| TAREAS |
1 – ¿Qué nombre tiene el informe que se cita en el texto sobre la formación docente?
2 – Resume en menos palabras el párrafo del texto sobre la formación docente que empieza con "Tal es así, que el Banco Mundial de Datos", conservando sus datos principales.
3 – Transcribe sin cambios el pasaje del texto sobre la formación docente desde "Si seguimos formando" hasta "un mal tipo?".

El burro del profesor

Si seguimos formando así a los docentes, mejor no ir más a la escuela…

Pensemos en un caso un poco exagerado:

En América Latina, un niño promedio se levanta a la mañana, si tiene suerte desayuna, se limpia la modorra y sale para el colegio.

Allí lo espera un profesor, también promedio, con olor a café y que deja mucho que desear. Pero, ¿por qué deja mucho que desear? ¿Qué hizo este profesor? ¿Es un mal tipo?

La respuesta es el gran problema de la educación en los países de la región: la formación docente.

Tal es así, que el Banco Mundial de Datos realizó un informe donde se habla de la importancia de la formación de los docentes de América Latina como factor fundamental en busca del crecimiento educativo. Para ser claros, si no mejoramos la calidad de los maestros y profesores, nunca vamos a ser competitivos a nivel mundial y habrá que seguir bajando hasta después de mitad de tabla, para encontrar los nombres de los países de Latinoamérica en los listados de las naciones con mejores niveles de educación.

El informe, llamado Profesores Excelentes, concluye seis temas fundamentales:

  • La culpa de los bajos niveles de educación en la región, es de la mala formación docente.
  • El contenido académico y las prácticas en el aula, son pobres. El uso de materiales didácticos y nuevas tecnologías es limitado y no es optimizado, razón fundamental por la que los alumnos pierden fácilmente la atención.
  • Ningún cuerpo docente de la región (con la posible excepción de Cuba), puede considerarse de alta calidad.
  • Para tener equipos de docentes bien formados, hay que reclutar, desarrollar y motivar mejores profesores. Y para eso, hay que aprender de los que ya lo hicieron, mirando sus experiencias. Varios países pueden servir de referencia.
  • En los próximos 10 años, Sudamérica tendrá una reducción de población en etapa escolar, por lo cual puede ser un momento ideal para elevar la calidad docente. Centroamérica que, en cambio, necesitará más profesores, tendrá una tarea más difícil.
  • El desafío más alto para elevar la calidad de los profesores, no es ni técnico ni económico, es político.

Como cierre, es lógico que algo hay que hacer para levantar la calidad de los educadores de nuestros hijos. Este informe dice cuál es el problema y cuál es la solución. La pregunta, entonces, es: ¿VAMOS A HACER ALGO O NOS VAMOS A QUEDAR ASÍ?

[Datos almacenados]
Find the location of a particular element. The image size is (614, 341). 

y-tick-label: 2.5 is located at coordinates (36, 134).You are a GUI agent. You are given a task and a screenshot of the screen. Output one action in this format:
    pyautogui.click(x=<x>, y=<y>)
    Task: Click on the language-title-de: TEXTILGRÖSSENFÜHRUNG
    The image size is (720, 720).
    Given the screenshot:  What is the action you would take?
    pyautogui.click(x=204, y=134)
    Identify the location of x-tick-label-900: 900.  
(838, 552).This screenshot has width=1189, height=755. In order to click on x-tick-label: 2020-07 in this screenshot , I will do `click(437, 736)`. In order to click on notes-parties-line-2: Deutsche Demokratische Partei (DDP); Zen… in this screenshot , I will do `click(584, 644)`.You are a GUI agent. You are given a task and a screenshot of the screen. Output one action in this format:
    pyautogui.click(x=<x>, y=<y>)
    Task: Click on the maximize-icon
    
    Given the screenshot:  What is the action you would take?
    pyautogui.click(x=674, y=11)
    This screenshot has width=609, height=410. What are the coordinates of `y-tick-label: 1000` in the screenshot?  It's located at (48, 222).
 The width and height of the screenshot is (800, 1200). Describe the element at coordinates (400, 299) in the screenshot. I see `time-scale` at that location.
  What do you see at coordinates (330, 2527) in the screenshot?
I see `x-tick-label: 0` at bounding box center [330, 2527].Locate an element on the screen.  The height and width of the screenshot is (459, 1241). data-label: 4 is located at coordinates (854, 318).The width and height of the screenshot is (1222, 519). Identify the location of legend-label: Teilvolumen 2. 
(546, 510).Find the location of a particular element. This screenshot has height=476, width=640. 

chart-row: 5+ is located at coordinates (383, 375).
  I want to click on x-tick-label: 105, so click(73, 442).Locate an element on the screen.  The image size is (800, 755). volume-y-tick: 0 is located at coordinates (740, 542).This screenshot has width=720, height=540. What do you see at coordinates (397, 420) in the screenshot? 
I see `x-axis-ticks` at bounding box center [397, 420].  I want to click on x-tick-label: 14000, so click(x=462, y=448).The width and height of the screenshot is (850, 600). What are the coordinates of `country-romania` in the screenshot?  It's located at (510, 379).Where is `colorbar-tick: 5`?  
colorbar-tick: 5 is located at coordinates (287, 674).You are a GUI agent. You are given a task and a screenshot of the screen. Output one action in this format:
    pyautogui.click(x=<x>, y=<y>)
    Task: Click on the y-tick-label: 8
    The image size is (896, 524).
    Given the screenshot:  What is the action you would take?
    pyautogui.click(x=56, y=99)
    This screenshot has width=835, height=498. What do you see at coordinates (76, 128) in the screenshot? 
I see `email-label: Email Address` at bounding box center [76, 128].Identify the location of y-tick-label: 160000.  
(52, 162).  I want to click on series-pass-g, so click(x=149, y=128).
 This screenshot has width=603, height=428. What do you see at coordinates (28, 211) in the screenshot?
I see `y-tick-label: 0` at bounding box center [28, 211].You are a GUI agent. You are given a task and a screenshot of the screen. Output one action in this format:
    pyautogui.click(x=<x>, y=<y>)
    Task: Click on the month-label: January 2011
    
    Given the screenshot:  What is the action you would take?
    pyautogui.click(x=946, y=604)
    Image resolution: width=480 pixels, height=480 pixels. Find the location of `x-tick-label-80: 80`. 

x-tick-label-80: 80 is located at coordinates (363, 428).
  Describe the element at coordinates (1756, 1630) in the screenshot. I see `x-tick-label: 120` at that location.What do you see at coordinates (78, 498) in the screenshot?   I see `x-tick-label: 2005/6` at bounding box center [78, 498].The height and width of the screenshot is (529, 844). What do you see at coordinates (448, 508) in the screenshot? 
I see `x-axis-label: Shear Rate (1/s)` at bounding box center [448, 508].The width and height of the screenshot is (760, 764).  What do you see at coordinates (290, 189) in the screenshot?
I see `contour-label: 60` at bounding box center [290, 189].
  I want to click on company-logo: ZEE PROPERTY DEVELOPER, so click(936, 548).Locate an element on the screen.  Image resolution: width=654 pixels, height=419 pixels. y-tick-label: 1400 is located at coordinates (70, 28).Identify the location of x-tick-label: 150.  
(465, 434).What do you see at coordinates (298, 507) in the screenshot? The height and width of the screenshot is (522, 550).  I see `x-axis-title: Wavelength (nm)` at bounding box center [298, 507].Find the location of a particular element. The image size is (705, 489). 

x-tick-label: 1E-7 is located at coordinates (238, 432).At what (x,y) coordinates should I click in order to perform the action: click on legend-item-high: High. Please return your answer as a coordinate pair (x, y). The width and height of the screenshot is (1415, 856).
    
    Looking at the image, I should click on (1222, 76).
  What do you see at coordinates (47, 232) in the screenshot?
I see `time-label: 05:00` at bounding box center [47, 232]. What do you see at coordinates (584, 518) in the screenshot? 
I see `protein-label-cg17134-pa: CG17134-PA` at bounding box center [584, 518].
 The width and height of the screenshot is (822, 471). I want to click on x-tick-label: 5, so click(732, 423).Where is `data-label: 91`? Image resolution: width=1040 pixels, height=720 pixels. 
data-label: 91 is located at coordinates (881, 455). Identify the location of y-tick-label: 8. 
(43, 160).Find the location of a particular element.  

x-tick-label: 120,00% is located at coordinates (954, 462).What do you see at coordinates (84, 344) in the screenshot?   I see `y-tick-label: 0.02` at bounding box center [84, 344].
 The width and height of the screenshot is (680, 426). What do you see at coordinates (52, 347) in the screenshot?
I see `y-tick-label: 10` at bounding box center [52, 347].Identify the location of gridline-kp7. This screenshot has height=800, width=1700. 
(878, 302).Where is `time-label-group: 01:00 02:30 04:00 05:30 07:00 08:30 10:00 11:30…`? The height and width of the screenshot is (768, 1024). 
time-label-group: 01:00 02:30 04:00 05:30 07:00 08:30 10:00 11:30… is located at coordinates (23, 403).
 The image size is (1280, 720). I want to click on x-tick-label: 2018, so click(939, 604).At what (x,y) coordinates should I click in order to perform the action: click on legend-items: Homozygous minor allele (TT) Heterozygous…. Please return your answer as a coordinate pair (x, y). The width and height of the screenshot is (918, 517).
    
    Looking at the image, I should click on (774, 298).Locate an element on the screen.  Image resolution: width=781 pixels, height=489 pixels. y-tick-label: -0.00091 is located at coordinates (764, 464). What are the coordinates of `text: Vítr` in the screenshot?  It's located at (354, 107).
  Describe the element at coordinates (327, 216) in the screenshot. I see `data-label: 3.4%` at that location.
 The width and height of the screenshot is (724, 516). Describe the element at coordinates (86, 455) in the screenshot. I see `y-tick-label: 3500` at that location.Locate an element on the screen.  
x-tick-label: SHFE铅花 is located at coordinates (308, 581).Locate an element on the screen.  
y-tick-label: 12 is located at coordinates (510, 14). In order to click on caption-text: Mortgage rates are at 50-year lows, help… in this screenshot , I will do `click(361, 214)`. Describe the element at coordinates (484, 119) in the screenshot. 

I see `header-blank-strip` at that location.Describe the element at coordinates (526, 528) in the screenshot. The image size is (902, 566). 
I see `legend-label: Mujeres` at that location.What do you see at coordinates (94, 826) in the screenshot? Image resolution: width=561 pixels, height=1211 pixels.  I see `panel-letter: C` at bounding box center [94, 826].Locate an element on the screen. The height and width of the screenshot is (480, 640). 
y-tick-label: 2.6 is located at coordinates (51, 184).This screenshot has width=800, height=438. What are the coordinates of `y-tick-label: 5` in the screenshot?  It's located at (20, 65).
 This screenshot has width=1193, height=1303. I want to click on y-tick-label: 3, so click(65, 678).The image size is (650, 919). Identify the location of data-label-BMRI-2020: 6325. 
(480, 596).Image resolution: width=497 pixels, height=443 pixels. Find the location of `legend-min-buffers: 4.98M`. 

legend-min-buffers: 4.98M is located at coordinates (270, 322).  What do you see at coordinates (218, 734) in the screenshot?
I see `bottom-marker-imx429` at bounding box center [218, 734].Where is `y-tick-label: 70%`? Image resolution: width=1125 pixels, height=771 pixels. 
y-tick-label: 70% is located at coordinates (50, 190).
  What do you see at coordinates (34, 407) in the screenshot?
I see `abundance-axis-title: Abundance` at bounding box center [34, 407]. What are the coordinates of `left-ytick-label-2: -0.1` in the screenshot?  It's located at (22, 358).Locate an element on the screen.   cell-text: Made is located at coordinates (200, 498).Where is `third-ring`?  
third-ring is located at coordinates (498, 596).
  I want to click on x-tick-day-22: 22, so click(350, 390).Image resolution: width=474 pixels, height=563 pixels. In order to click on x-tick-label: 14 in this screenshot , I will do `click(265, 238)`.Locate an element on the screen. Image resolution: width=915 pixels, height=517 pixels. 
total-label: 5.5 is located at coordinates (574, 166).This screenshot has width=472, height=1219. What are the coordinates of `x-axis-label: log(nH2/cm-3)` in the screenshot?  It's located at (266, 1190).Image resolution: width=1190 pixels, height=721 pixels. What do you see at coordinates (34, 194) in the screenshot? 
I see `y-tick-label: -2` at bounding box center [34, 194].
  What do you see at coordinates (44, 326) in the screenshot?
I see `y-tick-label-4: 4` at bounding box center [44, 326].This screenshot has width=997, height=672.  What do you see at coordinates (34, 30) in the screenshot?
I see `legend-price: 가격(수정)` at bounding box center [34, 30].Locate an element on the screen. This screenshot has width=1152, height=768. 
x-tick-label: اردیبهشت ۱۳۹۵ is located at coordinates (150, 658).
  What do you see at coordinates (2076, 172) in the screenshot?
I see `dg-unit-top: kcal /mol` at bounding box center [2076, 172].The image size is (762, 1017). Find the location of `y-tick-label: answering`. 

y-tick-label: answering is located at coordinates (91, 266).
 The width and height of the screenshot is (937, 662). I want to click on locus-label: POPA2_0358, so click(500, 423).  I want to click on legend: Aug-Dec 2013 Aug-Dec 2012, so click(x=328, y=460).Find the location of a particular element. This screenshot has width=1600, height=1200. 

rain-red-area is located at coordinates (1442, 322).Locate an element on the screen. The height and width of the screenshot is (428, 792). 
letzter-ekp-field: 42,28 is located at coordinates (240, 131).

| SOLUCIONES |
1 – Profesores Excelentes.

2 – Un informe del Banco Mundial de Datos señala que la formación de los docentes de América Latina es un factor fundamental para el crecimiento educativo. Si no mejora la calidad de maestros y profesores, la región nunca será competitiva a nivel mundial, y sus países seguirán apareciendo por debajo de la mitad de las listas de naciones con mejores niveles de educación.

3 –
Si seguimos formando así a los docentes, mejor no ir más a la escuela…

Pensemos en un caso un poco exagerado:

En América Latina, un niño promedio se levanta a la mañana, si tiene suerte desayuna, se limpia la modorra y sale para el colegio.

Allí lo espera un profesor, también promedio, con olor a café y que deja mucho que desear. Pero, ¿por qué deja mucho que desear? ¿Qué hizo este profesor? ¿Es un mal tipo?